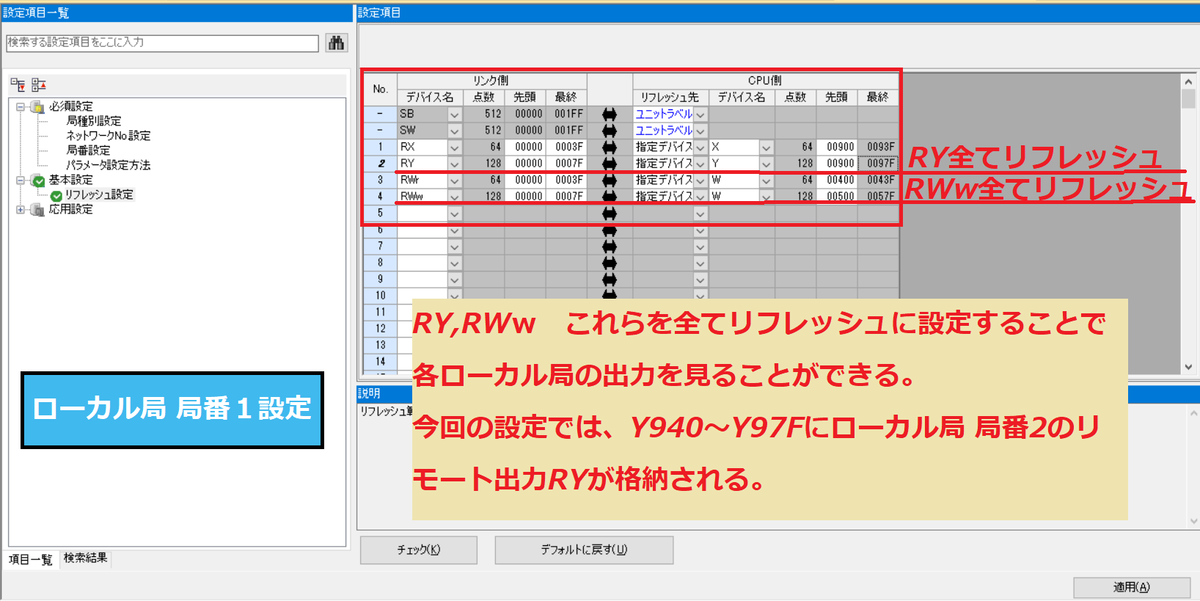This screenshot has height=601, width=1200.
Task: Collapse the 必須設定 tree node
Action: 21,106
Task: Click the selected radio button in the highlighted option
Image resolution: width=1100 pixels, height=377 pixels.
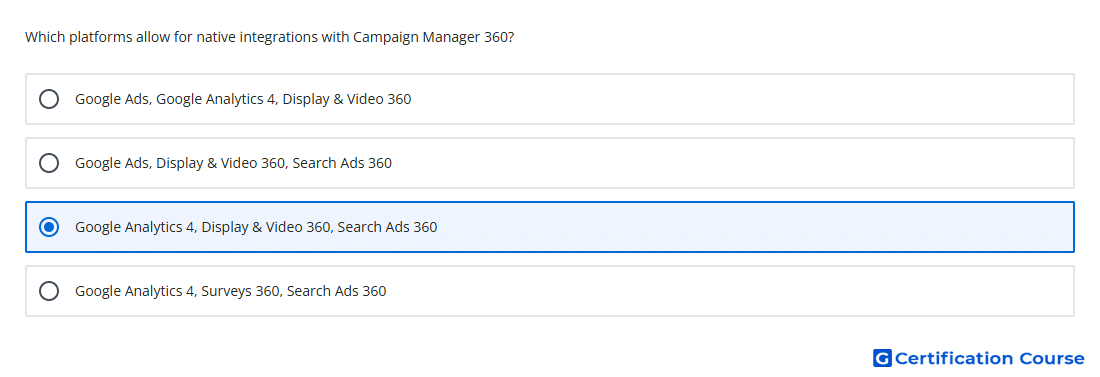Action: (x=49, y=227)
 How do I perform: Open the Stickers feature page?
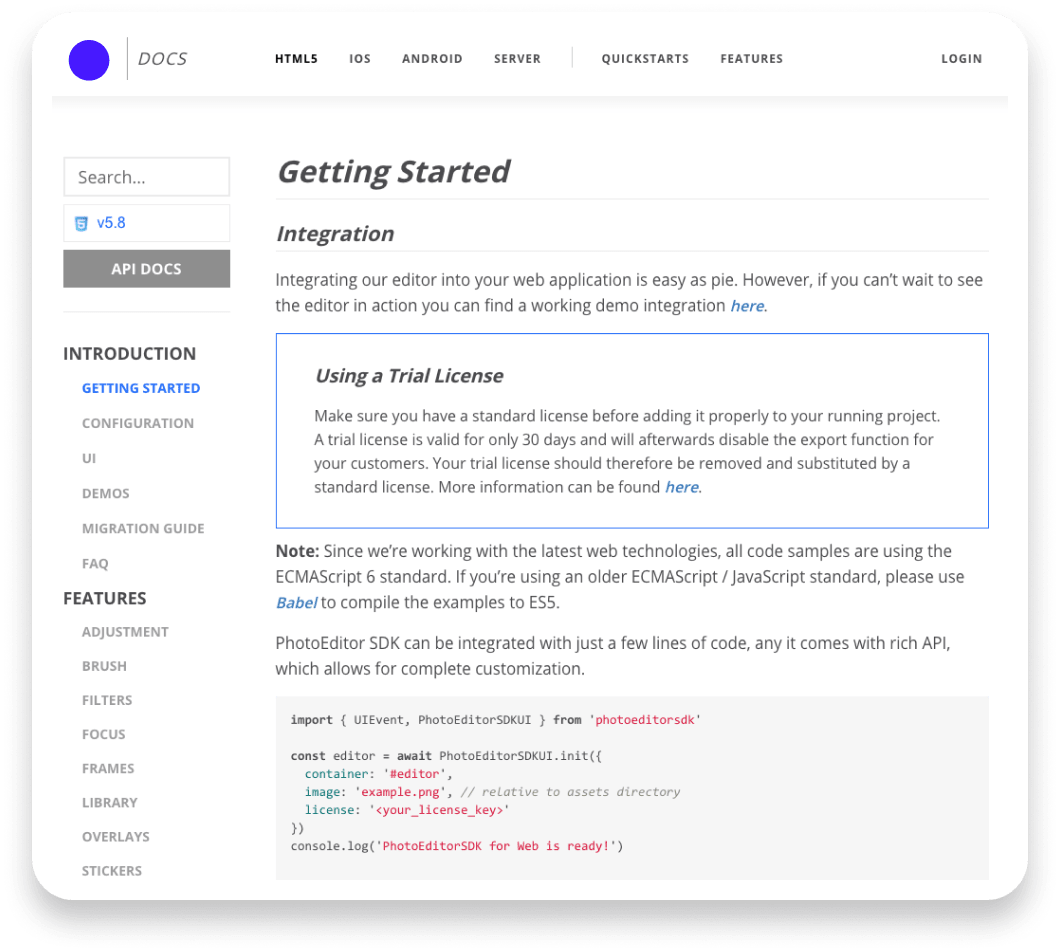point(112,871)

--------

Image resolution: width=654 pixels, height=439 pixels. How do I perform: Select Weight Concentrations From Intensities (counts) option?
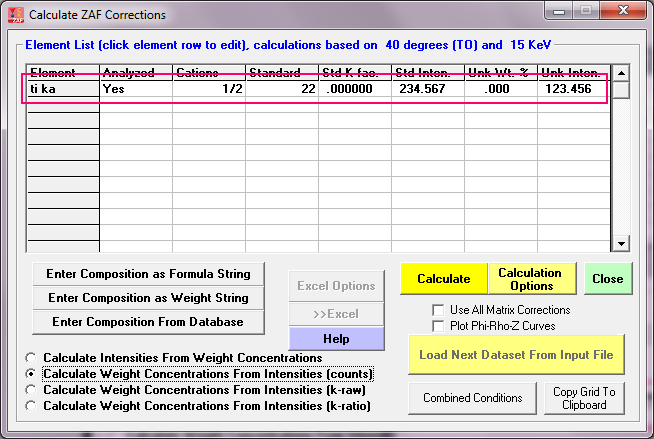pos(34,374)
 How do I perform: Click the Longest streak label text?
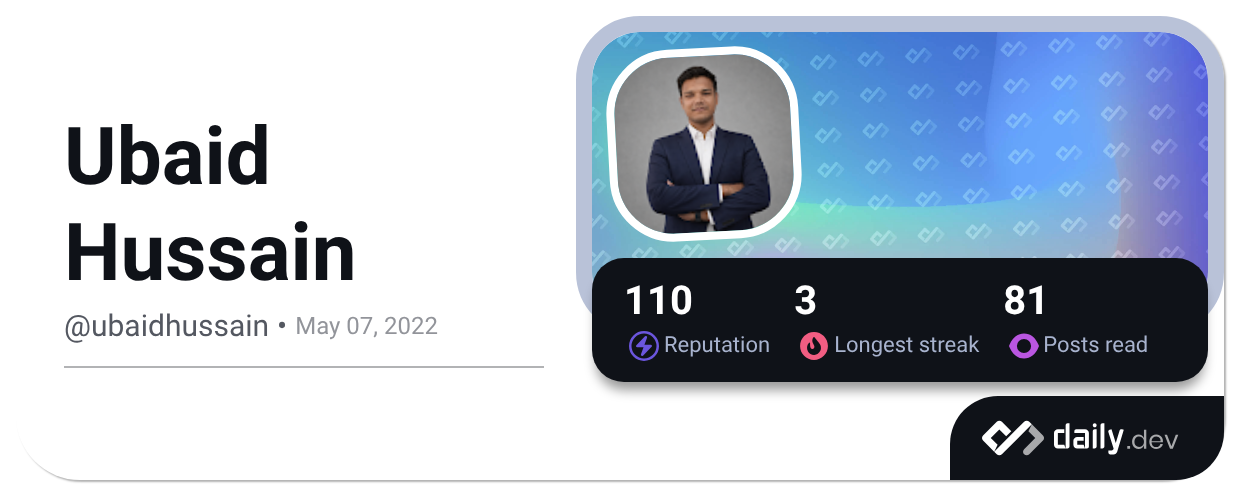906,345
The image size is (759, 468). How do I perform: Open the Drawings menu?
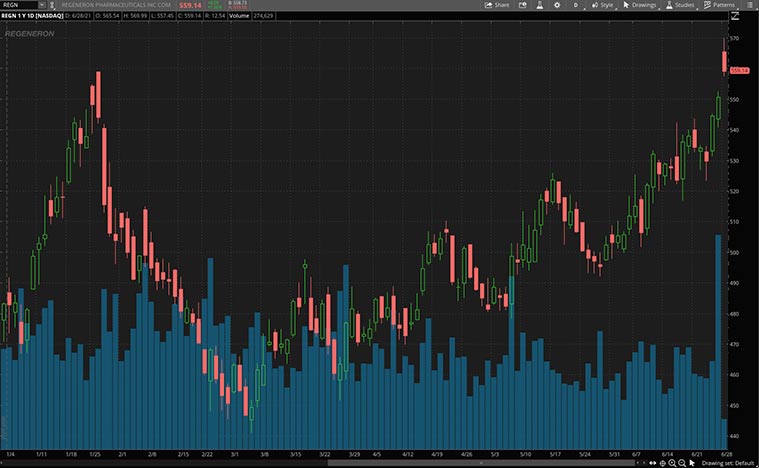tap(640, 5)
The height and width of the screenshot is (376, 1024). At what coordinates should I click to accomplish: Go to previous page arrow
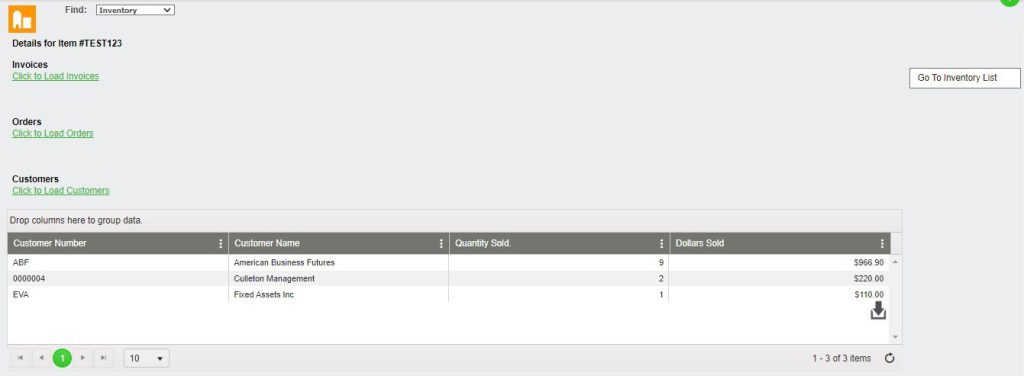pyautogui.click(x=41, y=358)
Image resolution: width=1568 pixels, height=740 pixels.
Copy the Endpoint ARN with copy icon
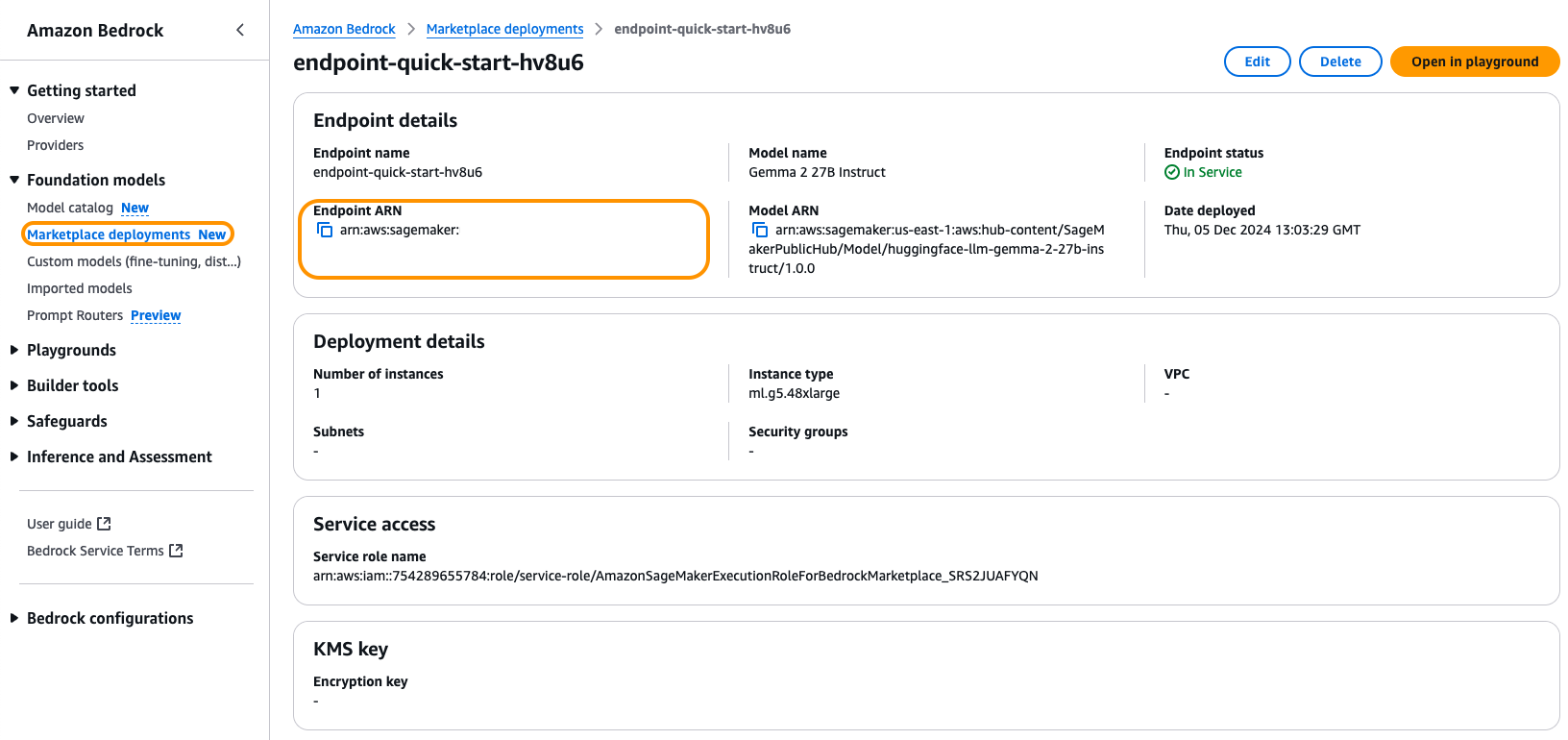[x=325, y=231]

--------

# Given task:
Locate every line of the data that contains the string "option" and copy each such line.

# Expected output:
Task: Click the selected radio button in the highlighted option
Image resolution: width=654 pixels, height=439 pixels. How do I perform: Select Weight Concentrations From Intensities (counts) option?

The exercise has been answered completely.